══ Dokumentauszug
Knappe Zeit für Forschung

© Universität Bern. Bild: Daniel Rihs

Fred Mast

Professor für Kognitive Psychologie, Wahrnehmung und Methodenlehre

Prof. Dr. Fred Mast ist Dekan der Philosophisch-humanwissenschaftlichen Fakultät, Ordentlicher Professor am Institut für Psychologie, Leiter der Abteilung Kognitive Psychologie, Wahrnehmung und Methodenlehre (100%). Verheiratet mit Marianne Schmid Mast, Ordentliche Professorin an der Universität Lausanne (100%), zwei Kinder (8 und 15 Jahre).

 

Was gefällt Ihnen an Ihrer Arbeit besonders?

An unserem Institut haben wir eine kollegiale Atmosphäre, man akzeptiert sich gegenseitig. Das ist nicht selbstverständlich. Die Universität Bern als Volluniversität ist für mich auch ein guter Forschungsstandort mit idealen Kooperationsmöglichkeiten. Als Dekan bekomme ich zudem momentan Einblick in die Struktur der Uni, und ich brauche ganz andere Fähigkeiten. So muss ich mich vermehrt einbringen und die Interessen von anderen vertreten. Durch diese Zusatzbelastung wird die Zeit für Forschung leider noch knapper, was mich manchmal ärgert. Ich versuche dann, mir Zeit für die Forschung zu schaffen, indem ich andere Geschäfte speditiv erledige. Ganz besonders schätze ich an meiner Arbeit, dass ich mit jungen, intelligenten Leuten zusammen forschen darf.

Wie verlief Ihre akademische Laufbahn?

Mir ist früh klar geworden, dass ich geografisch mobil und flexibel sein muss. Deshalb habe ich mich auch international beworben und war bereit, überall hin zu gehen. Ich empfand das nicht als Opfer, sondern als Bereicherung. Meine Karriere ist dann ziemlich geradlinig verlaufen. Natürlich gab es unsichere Zeiten aufgrund befristeter Stellen, aber es ist immer irgendwie weitergegangen. Ich habe auch von einer SNF-Förderungsprofessur profitiert, bevor ich meinen ersten Ruf bekam und die Unsicherheit damit aufhörte.
════
══ Datenzeilen
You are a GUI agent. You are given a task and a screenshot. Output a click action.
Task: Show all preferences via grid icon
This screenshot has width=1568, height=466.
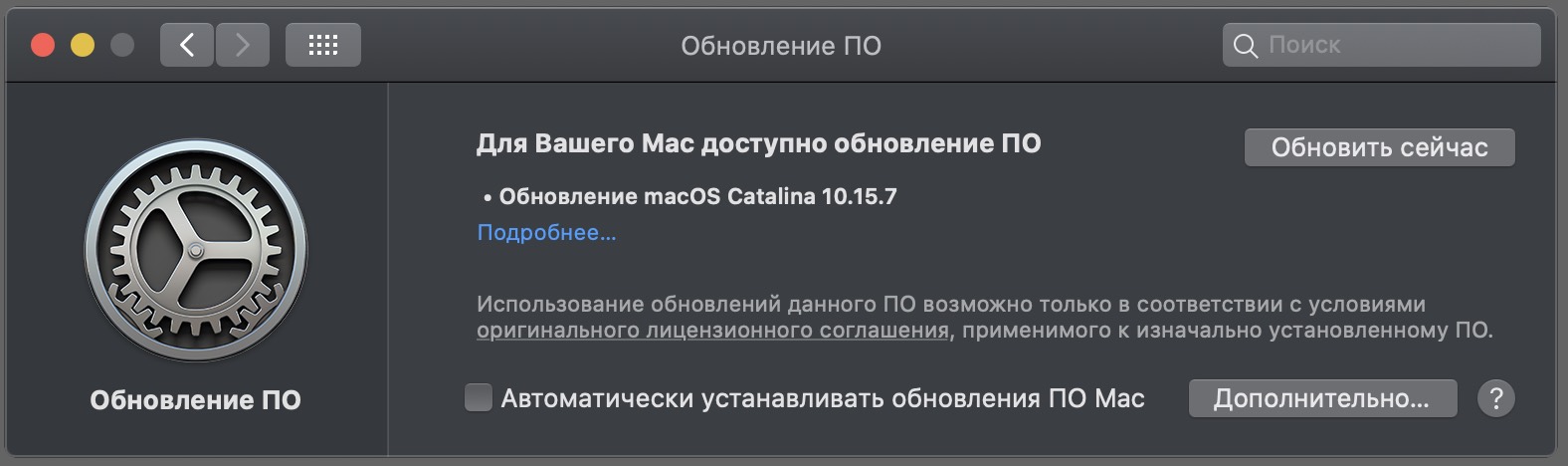click(323, 45)
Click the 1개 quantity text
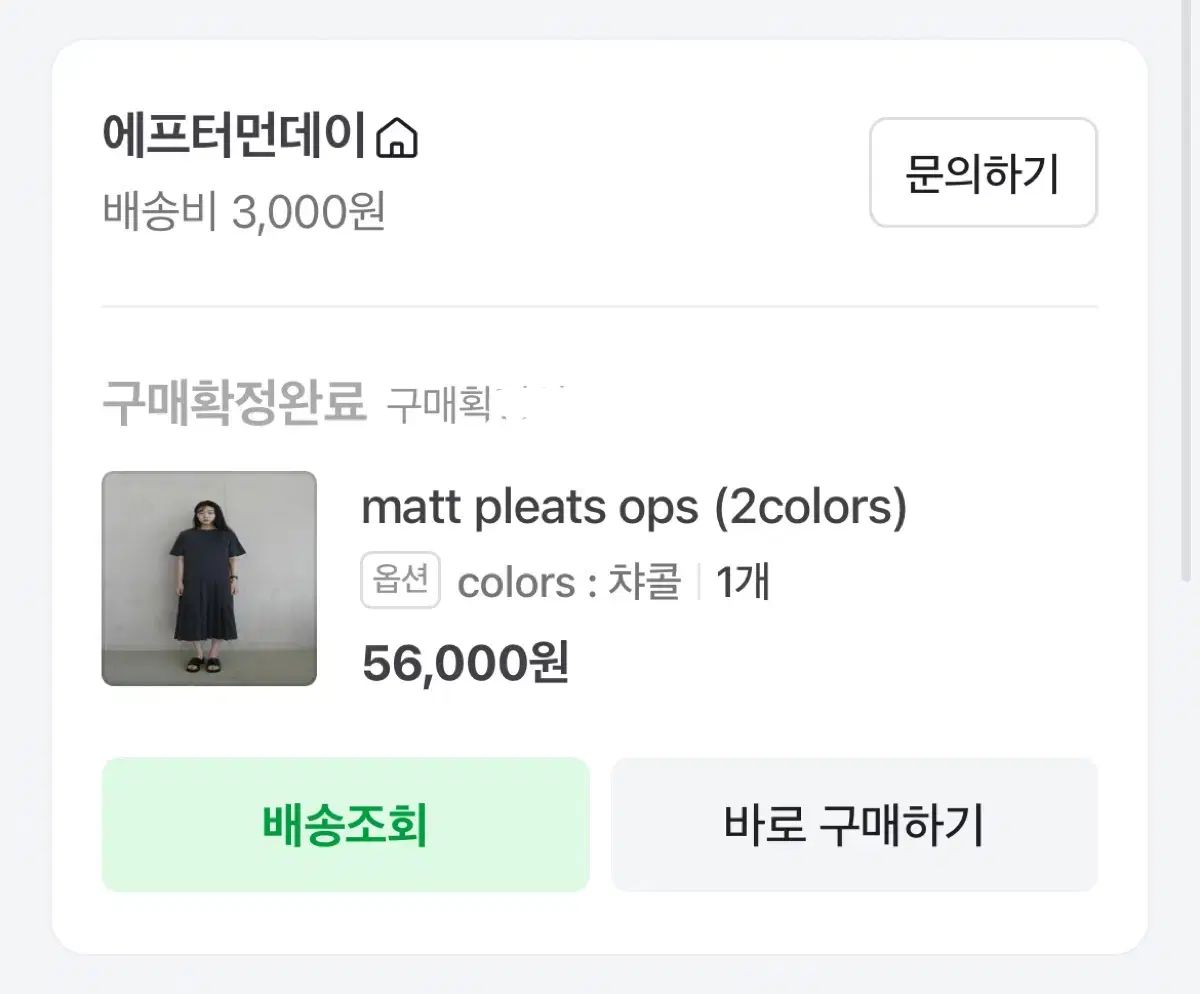This screenshot has width=1200, height=994. [x=743, y=582]
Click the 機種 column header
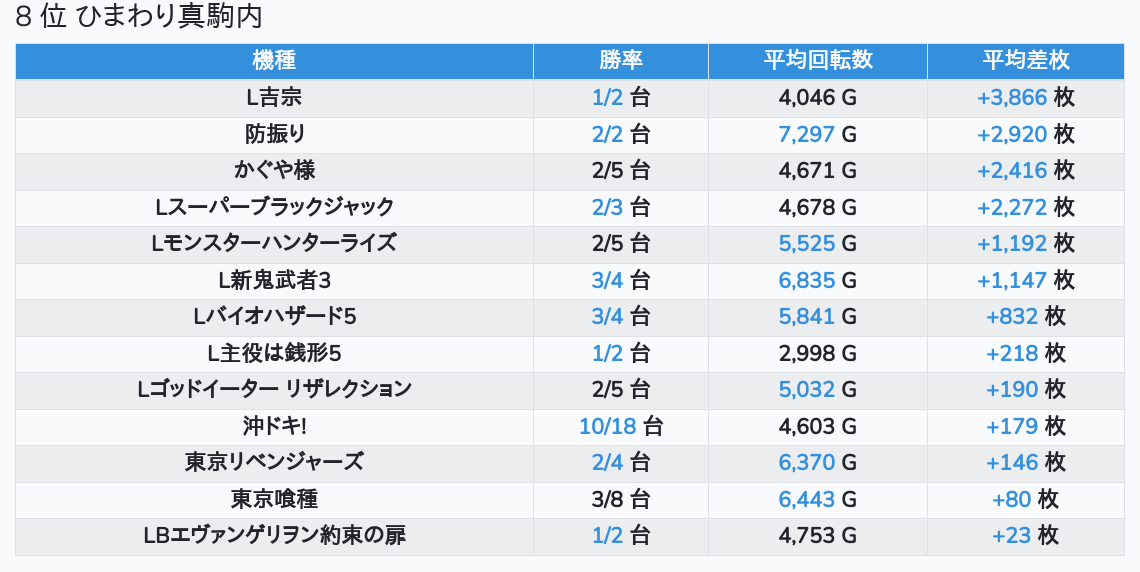Image resolution: width=1140 pixels, height=572 pixels. 274,60
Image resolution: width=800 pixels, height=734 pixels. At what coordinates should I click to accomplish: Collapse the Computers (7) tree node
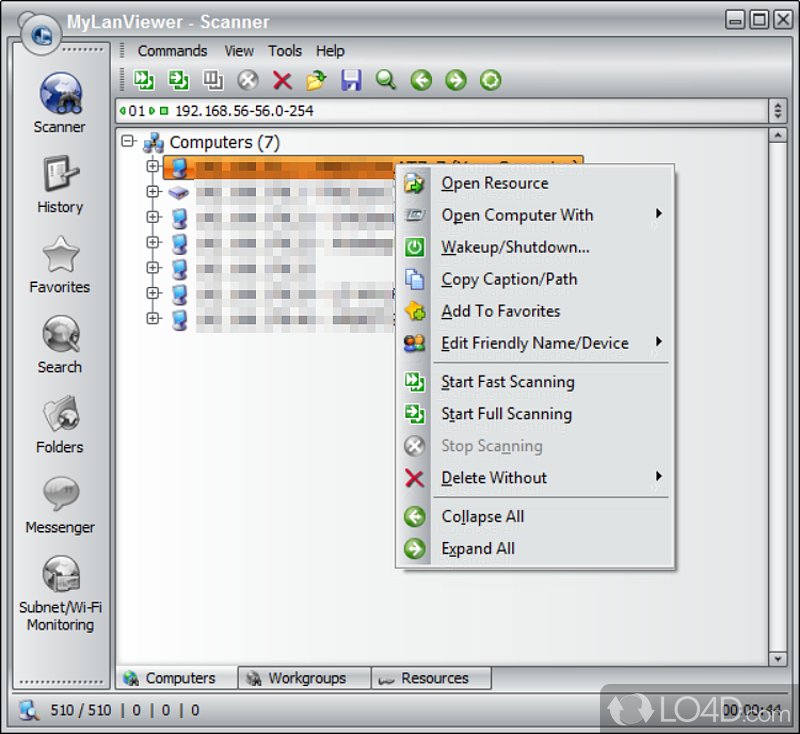tap(128, 142)
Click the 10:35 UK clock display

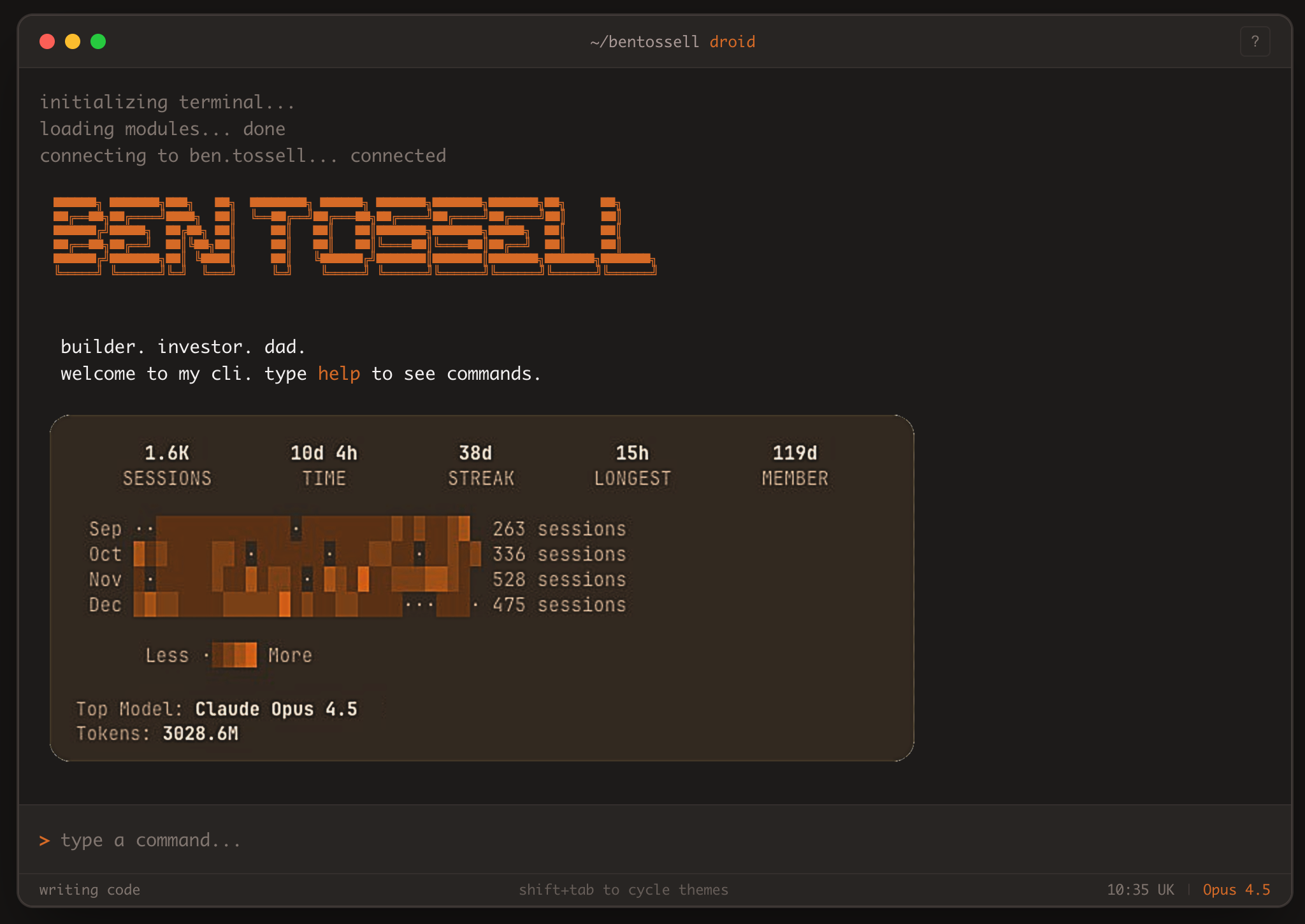click(1141, 890)
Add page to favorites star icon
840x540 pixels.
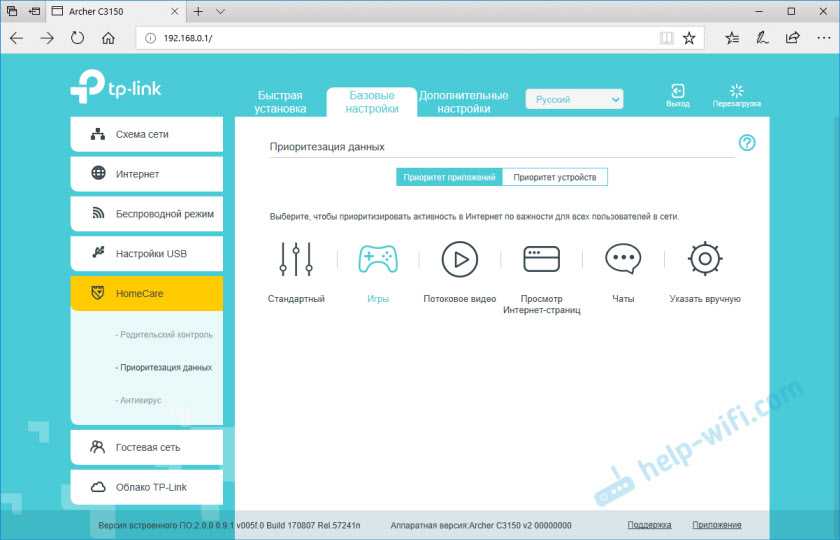689,38
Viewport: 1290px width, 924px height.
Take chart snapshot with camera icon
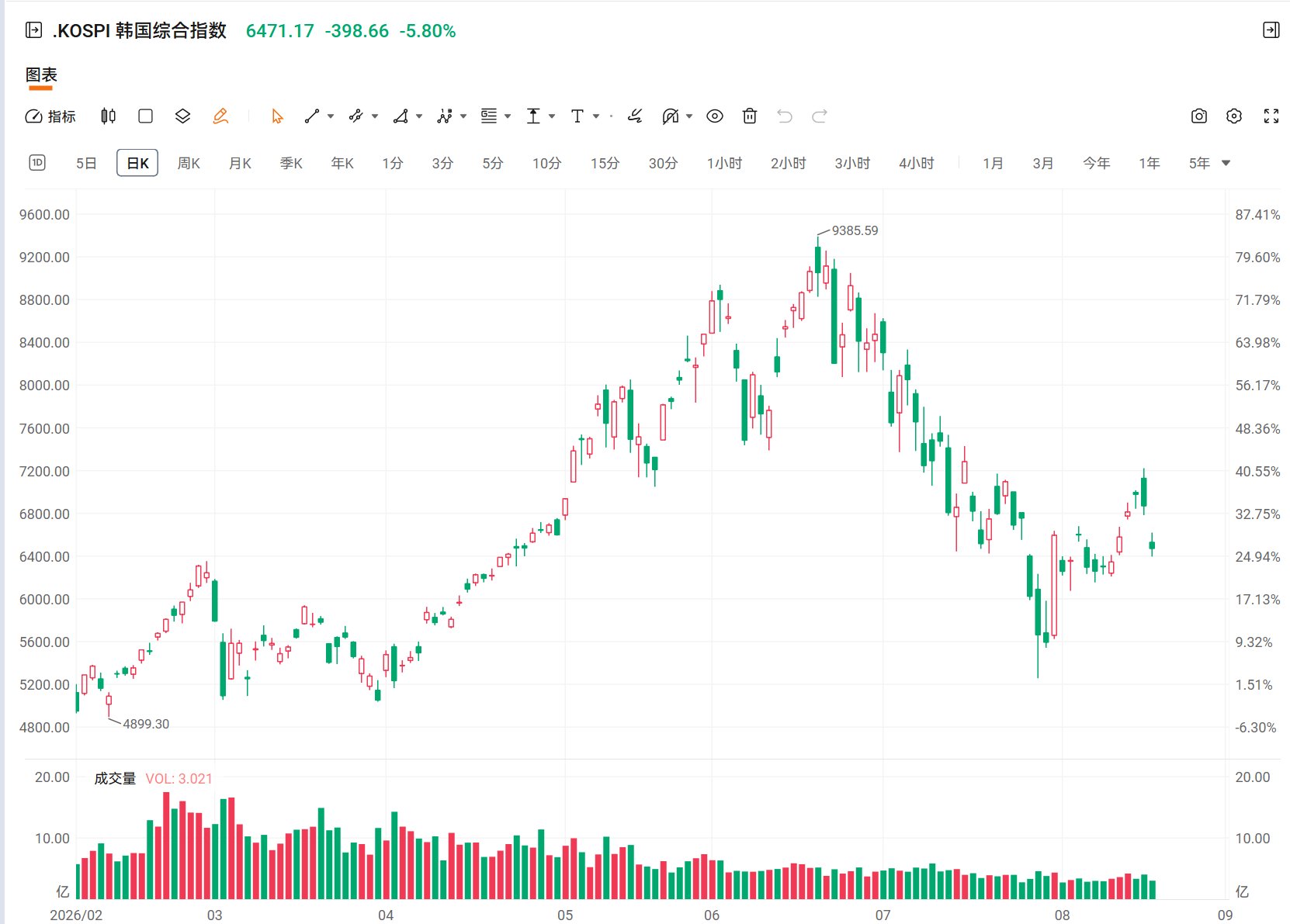point(1199,116)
════
* [Aufgabe A] Wovon hat Fred Mast laut dem Interview mit Fred Mast profitiert, bevor er seinen ersten Ruf erhielt?
* [Aufgabe B] Führen Sie das Interview mit Fred Mast im Anschluss an dessen letzten Satz fort.
Das Material steht für sich und hat mit dem Interview mit Fred Mast nichts zu tun.

* [Erwartete Ausgabe A] Von einer SNF-Förderungsprofessur.

* [Erwartete Ausgabe B]
Prägend war sicher ein Erlebnis, als ich als 28-jähriger Assistent plötzlich die Verantwortung für eine ganze Vorlesung vor 400 Studierenden übernehmen musste. Ich habe da sehr viel Zeit investiert, das war eine grosse Belastung. Obwohl ich das jüngeren Assistierenden nicht empfehlen würde, war es rückblickend eine wertvolle Erfahrung und ich habe unheimlich viel gelernt und auch Selbstvertrauen gewonnen. Danach wusste ich, dass ich sämtliche Aufgaben in der Lehre mit Erfolg bewältigen kann.

Mit welchen Hürden waren Sie konfrontiert und wie haben Sie diese überwunden?

Die Unikarriere war immer mein Ziel, Alternativen ausserhalb der Uni erschienen mir nicht besonders attraktiv. Ich empfand die damit verbundenen Anstrengungen deshalb auch nicht als Belastung. Da meine Frau und ich beide 100% arbeiten war für uns immer klar, dass wir die Kinder tagsüber fremd betreuen lassen. Das ist natürlich mit einem grossen finanziellen Aufwand verbunden. Bei der Suche nach einer Schule, die den nötigen Rahmen bietet, sind wir ziemlich schnell bei einer Privatschule gelandet. Diesbezüglich war es in den USA einfacher, wo unser erstes Kind zur Welt kam. „Dual-Career Couples“ sind dort keine Seltenheit – auch aus ökonomischen Gründen müssen oft beide Elternteile arbeiten – und demgemäss findet sich viel leichter eine geeignete Betreuungsinfrastruktur.

Die Abende teilen wir uns auf, mal arbeite ich lange, mal meine Frau. An zwei bis drei Abenden pro Woche sind wir alle gemeinsam zum Abendessen zu Hause. Zum Frühstück sind wir jeden Tag zusammen, bringen danach die Kinder zur Schule und am Wochenende unternehmen wir etwas mit den Kindern. Die flexiblen Arbeitszeiten an der Uni kommen uns natürlich entgegen. Steht einmal viel Arbeit an, arbeiten wir mehr und profitieren dann in ruhigeren Zeiten von mehr Freiheiten. Klar gab es früher vereinzelt kritische Bemerkungen bezüglich der hochprozentigen Fremdbetreuung der Kinder. Diese richteten sich vor allem an meine Frau – Männer bekommen selten solche Kommentare.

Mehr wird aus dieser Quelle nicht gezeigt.